Khan a une fois de plus déclaré qu'il "avait été très clair" qu'il n'y aurait pas de bases militaires américaines au Pakistan.
C'est une très bonne analyse de la difficulté pour Khan et Islamabad d'expliquer l'implication complexe du Pakistan avec l'Afghanistan à l'Occident et aussi au Sud global.
Les problèmes clés sont assez clairs :
1. Le Pakistan veut un accord de partage du pouvoir et fait ce qu'il peut à Doha, avec la troïka élargie, pour l'atteindre.
2. Une prise de pouvoir par les talibans entraînera un nouvel afflux de réfugiés et pourrait encourager les djihadistes du type al-Qaïda, TTP et ISIS-Khorasan à déstabiliser le Pakistan.
3. Ce sont les États-Unis qui ont légitimé les talibans en concluant un accord avec eux sous l'administration Donald Trump.
4. Et à cause du retrait désordonné, les Américains ont réduit leur influence – et celle du Pakistan – sur les talibans.
Le problème, c'est qu'Islamabad n'arrive tout simplement pas à faire passer ces messages.
Et puis il y a des décisions déroutantes. Prenez la frontière AfPak entre Chaman (au Baloutchistan pakistanais) et Spin Boldak (en Afghanistan).
Les Pakistanais ont fermé leur côté de la frontière. Chaque jour, des dizaines de milliers de personnes, en grande majorité des Pachtounes et des Baloutches, des deux côtés se croisent aux côtés d'un méga-convoi de camions transportant des marchandises du port de Karachi vers l'Afghanistan enclavé. Fermer une frontière commerciale aussi vitale est une proposition insoutenable.
Tout ce qui précède conduit sans doute au problème ultime : que faire du Pachtounistan ?
Le cœur absolu du problème en ce qui concerne l'implication du Pakistan en Afghanistan et l'ingérence afghane dans les zones tribales pakistanaises est la ligne Durand complètement artificielle, conçue par l'Empire britannique .
Le cauchemar définitif d'Islamabad est une autre partition. Les Pachtounes sont la plus grande tribu du monde et ils vivent des deux côtés de la frontière (artificielle). Islamabad ne peut tout simplement pas admettre une entité nationaliste au pouvoir en Afghanistan, car cela finira par fomenter une insurrection pachtoune au Pakistan.
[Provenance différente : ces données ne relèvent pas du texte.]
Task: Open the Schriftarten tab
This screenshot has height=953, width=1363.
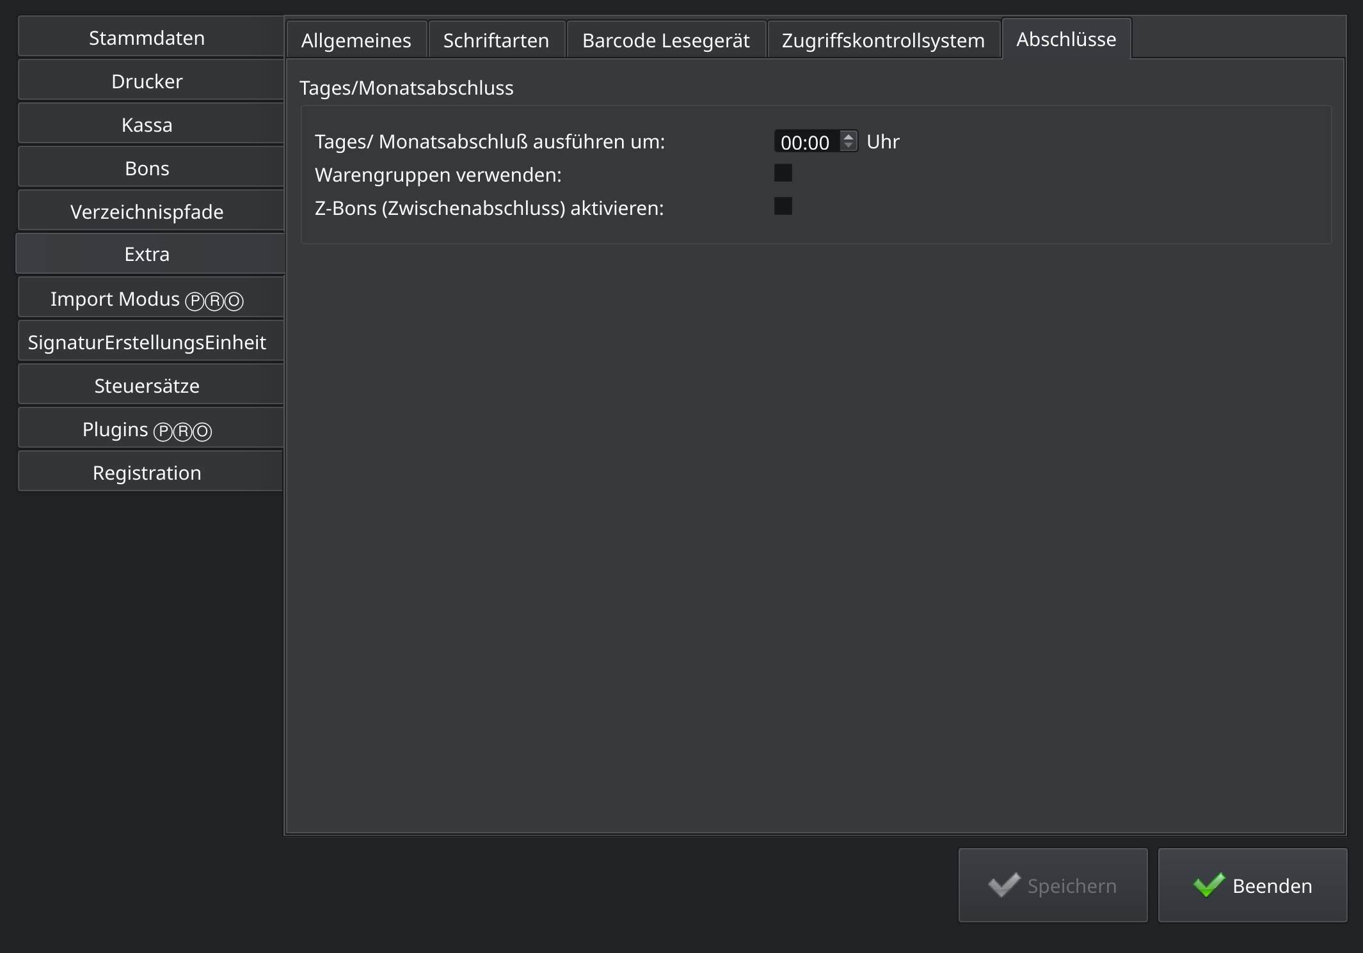Action: (x=497, y=40)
Et cela explique pourquoi Islamabad préfère les talibans à un gouvernement nationaliste afghan. Idéologiquement, le Pakistan conservateur n'est pas si différent du positionnement des talibans. Et en termes de politique étrangère, les talibans au pouvoir correspondent parfaitement à la doctrine inébranlable de la « profondeur stratégique » qui oppose le Pakistan à l'Inde.
En revanche, la position de l'Afghanistan est claire. La ligne Durand divise les Pachtounes de part et d'autre d'une frontière artificielle. Ainsi, aucun gouvernement nationaliste à Kaboul n'abandonnera jamais son désir d'un Pachtounistan plus grand et uni.
Comme les talibans sont de facto une collection de milices de seigneurs de guerre, Islamabad a appris par expérience comment traiter avec eux. Pratiquement tous les chefs de guerre – et milices – en Afghanistan sont islamiques.
Même l'arrangement actuel de Kaboul est basé sur la loi islamique et demande l'avis d'un conseil des oulémas. Très peu en Occident savent que la charia est la tendance prédominante dans la constitution afghane actuelle.
Pour boucler la boucle, finalement tous les membres du gouvernement de Kaboul, les militaires, ainsi qu'une grande partie de la société civile sont issus du même cadre tribal conservateur qui a donné naissance aux talibans.
Outre l'assaut militaire, les talibans semblent gagner la bataille des relations publiques nationales en raison d'une équation simple : ils décrivent Ghani comme une marionnette de l'OTAN et des États-Unis, le laquais des envahisseurs étrangers.
Et faire cette distinction dans le cimetière des empires a toujours été une proposition gagnante.